The science behind cast iron is increasingly suggesting it can be a natural and convenient way to boost the iron content in our food — especially for those who need greater levels of iron consumption or are iron deficient. In this article, we'll explore the benefits of using iron cookware, its impact on iron absorption in your food, and how it can contribute to a well-rounded, iron-rich diet.
How much iron do we get from cast iron?
When cooking with cast iron, small amounts of the iron content transfer into our food for us to later eat and absorb. Compared with non-iron cookware, such as Teflon or glass dishes, cooking in cast iron can increase the dietary iron content of our food by up to 16%. However, how much iron actually leaches into our food depends on what we cook and how we cook it.
Foods that are acidic, contain more moisture, or are cooked for longer are found the greatest increases in dietary iron. Tomato-based sauces, for example, are a great candidate for reaping the best results from cast iron cooking. Tomato sauce has a p.H of around 4.7 (which makes it high on the acidic-food scale), has a lot of moisture (as, well, it's a sauce...), and can be simmered for hours to develop its flavour profile. Tomatoes also have the added benefit of being high in vitamin C, which greatly increases the absorption of the iron we consume.
ℹ️ While studies show that cooking with cast iron can increase iron content in food, it shouldn't be used as the sole method of iron supplementation. While it can contribute to your dietary iron intake, it's unlikely to meet all of your iron needs on its own. Therefore, it's essential to maintain a balanced diet that includes a variety of iron-rich foods.
Is the iron from cast iron healthy?
The iron transferred from cast iron cookware to our food is entirely harmless to us, and as mentioned above, can help to boost dietary iron in a beneficial way. Iron leached from cast iron cookware is predominantly non-heme iron, which is the form of iron found in plant-based foods, such as leafy greens and beans. While non-heme iron isn't as easily absorbed by the body as heme iron, which is found in animal-based foods, it's usually the sole source of iron for vegetarians and vegans.

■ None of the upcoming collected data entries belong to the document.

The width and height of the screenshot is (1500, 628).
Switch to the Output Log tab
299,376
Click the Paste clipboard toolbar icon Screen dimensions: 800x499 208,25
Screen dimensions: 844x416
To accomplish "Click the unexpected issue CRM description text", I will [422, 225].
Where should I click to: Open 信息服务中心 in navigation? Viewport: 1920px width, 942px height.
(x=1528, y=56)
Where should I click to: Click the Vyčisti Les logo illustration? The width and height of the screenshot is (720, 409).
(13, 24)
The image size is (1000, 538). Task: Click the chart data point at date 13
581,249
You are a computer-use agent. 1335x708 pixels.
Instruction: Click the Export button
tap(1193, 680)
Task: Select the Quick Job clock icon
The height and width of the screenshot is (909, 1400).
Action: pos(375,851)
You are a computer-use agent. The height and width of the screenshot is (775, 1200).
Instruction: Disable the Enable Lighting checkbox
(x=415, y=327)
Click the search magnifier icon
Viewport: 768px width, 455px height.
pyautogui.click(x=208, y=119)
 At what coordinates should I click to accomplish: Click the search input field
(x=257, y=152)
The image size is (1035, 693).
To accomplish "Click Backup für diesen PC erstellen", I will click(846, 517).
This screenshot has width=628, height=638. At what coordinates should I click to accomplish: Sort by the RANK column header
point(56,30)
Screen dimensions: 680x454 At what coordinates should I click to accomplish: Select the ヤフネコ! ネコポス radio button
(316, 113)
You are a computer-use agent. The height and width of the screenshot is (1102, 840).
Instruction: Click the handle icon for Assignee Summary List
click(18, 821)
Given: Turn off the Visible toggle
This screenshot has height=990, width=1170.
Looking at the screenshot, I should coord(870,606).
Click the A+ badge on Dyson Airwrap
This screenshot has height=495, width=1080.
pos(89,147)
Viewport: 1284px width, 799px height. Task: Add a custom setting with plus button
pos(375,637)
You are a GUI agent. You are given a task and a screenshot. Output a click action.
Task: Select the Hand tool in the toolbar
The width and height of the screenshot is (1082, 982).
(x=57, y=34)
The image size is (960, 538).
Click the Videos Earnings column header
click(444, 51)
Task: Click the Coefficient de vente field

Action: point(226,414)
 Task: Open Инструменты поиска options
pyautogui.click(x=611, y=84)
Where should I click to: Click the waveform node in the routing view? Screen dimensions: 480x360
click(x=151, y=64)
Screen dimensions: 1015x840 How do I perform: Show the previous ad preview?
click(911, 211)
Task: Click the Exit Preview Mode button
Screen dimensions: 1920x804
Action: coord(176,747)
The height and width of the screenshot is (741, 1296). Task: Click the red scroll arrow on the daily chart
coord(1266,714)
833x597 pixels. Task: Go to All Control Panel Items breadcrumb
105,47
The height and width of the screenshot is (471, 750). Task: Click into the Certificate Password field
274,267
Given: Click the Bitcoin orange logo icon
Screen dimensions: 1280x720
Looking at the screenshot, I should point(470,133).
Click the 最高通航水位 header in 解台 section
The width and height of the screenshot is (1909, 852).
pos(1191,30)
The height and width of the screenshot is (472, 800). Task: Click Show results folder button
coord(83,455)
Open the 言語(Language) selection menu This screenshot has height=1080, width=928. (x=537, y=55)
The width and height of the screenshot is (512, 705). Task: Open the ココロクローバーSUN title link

This iron is also different from the iron found in dietary supplements, which is often in the form of iron salts. Iron salts can sometimes cause digestive discomfort or other side effects, especially in large doses. The iron from a cast iron pan is considered a more natural and gentle source of iron, without the risk of overwhelming the body's absorption capacity.
Six recipes using cast iron cookware
We've put together six recipes for those looking to boost their iron intake. All recipes are cooked in cast iron cookware, including foods naturally rich in iron, and are designed to boost the body's ability to absorb the iron we consume.
- Asian Beef Stew
- Sizzling Beef with Greens
- Lamb Giouvetsi
- Moroccan Vegetable Lentil Soup
- Seared Salmon with Bean Puree & Spinach
- Middle Eastern Lamb Salad
The iron from a cast iron pan, predominantly in the form of non-heme iron, is indeed healthy for us. It provides a natural source of iron that, when combined with acidic ingredients and paired with vitamin C-rich foods, can contribute to our overall iron intake and absorption. So, cook with confidence and enjoy the benefits of using your trusty cast iron pan, knowing that it can enhance the nutritional value of your meals and support your iron needs.